Shirone was left alone in the dark. To the last human in a ruined world, even the word loneliness felt too small.
He sank to his knees and cried, pleading with the darkness to bring back the lost.
"Shi-ro-ne."
A hoarse voice tore at his eardrums.
A thin flash passed, and the darkness opened above and below to reveal an enormous eye.
Shirone's eyes widened. In the center of that vast iris, a face twisted like a fiend—his own—was reflected.
"...! ...!"
He screamed so hard he tasted blood. He had never hated anything so utterly in his life.
But the voice sounded muffled, as if underwater.
The great pupil, cold and rooted in the dark, continued in that hoarse tone.
"You have the right and the duty to answer the questions left to you."
"...! ...!"
Bloody tears streamed from his eyes. A torrent of curses and insults rained down on the iris.
Even in the dream he lost his restraint; he struck the darkness with both fists. Resentment, fury, longing—each shook his trembling shoulders.
For the first time, the gigantic eye truly looked at Shirone. Its pupil didn't move, but somehow he felt it had seen him.
As if ears had suddenly grown, he finally heard his own voice in the dream.

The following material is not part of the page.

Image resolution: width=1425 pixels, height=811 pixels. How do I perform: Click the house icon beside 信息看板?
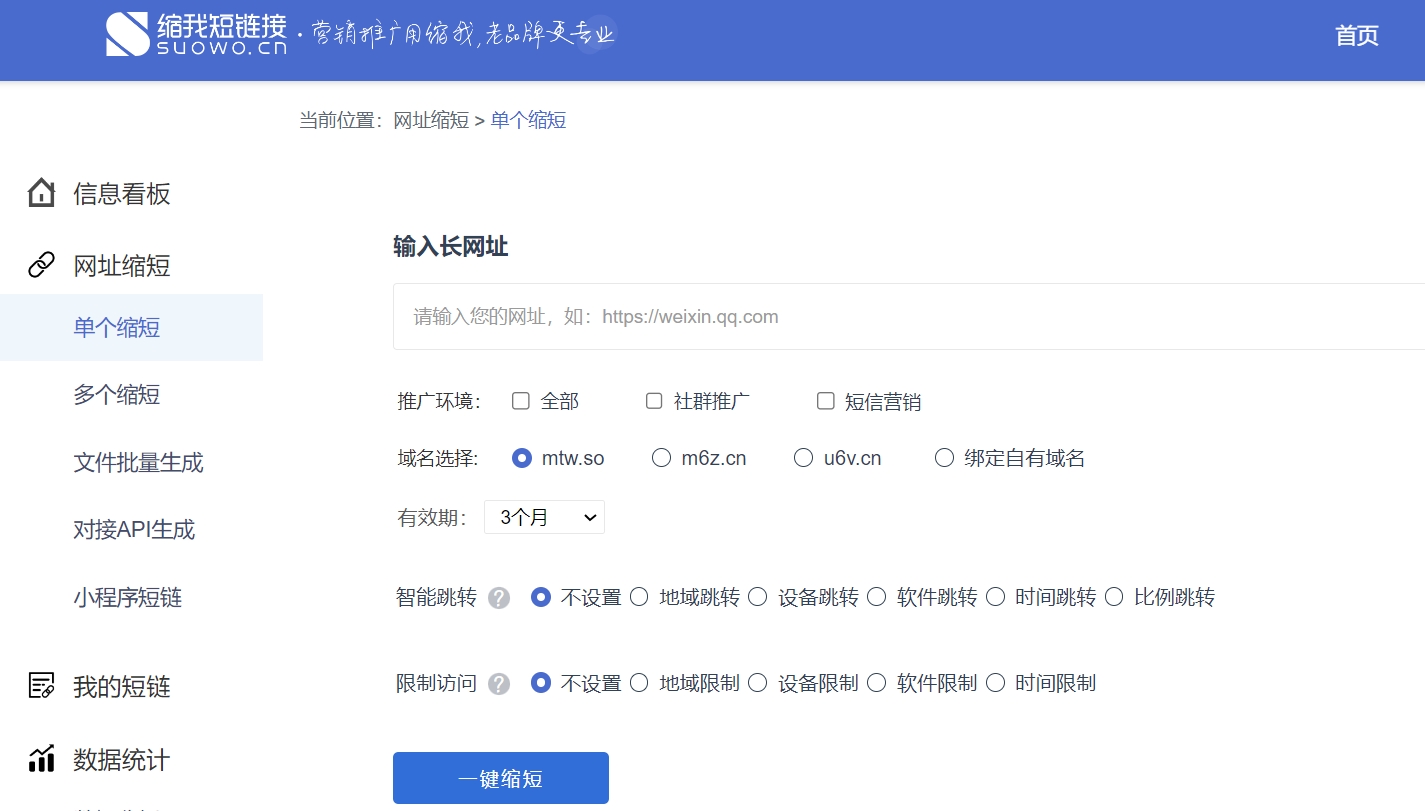pyautogui.click(x=41, y=193)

"What the hell? What questions am I supposed to answer?"
"…."
The pupil asked.
"Gah!"
Shocked as if struck, Shirone bolted upright. A desk partition plastered with sticky notes came into view.
'My room. It's my room…'
He collapsed back against the desk. Cold sweat soaked his brow; he felt utterly drained.
"Huff. What was that? Why such a weird dream…"
Feeling the texture of paper against his cheek, he sat up. Among the notebooks packed with dense handwriting, one word snagged his attention.
Heaven Destruction.
He'd fallen asleep after studying magic all night—literally drafting a mass-destruction spell. The stress of having no solution yet had probably produced the nightmare.
It was already five in the morning.
Shirone neatly organized his notebooks. He already had more than ten volumes of notes on ideas related to a Heaven-Destruction spell. His understanding of God's particles had deepened, but the chance of meeting Gaold's proposed standard was still zero percent.
'No, there has to be a way. Maybe…'
If completed, it would be the most destructive spell in the world. He couldn't let it go because a faint, answer-like resonance still pulsed in his mind.
After washing with warm water, Shirone slung a crossbody bag with notebooks and pens over his shoulder and left the dorm.
The final year that had begun in winter was now moving toward summer. Nights had shortened; dawn came sooner and the air tasted crisp, like carbonated water. Pleasant birdcalls drifted from the trees.
'Can I really reach heaven?'
When he first met Gaold, a year had seemed to fly by. But buried in the hectic schedule of his final year, all the promises tied to that meeting felt more and more dreamlike.
"Huh? Shirone?"
He turned and saw Maya blinking on a garden bench, a steaming mug of coffee in both hands.
"Maya, what are you doing up at this hour?"
"Huh? I'm always up now. I have to play the wake-up music. And you?"
Shirone had woken each morning to music, but he'd never thought someone might have that small burden.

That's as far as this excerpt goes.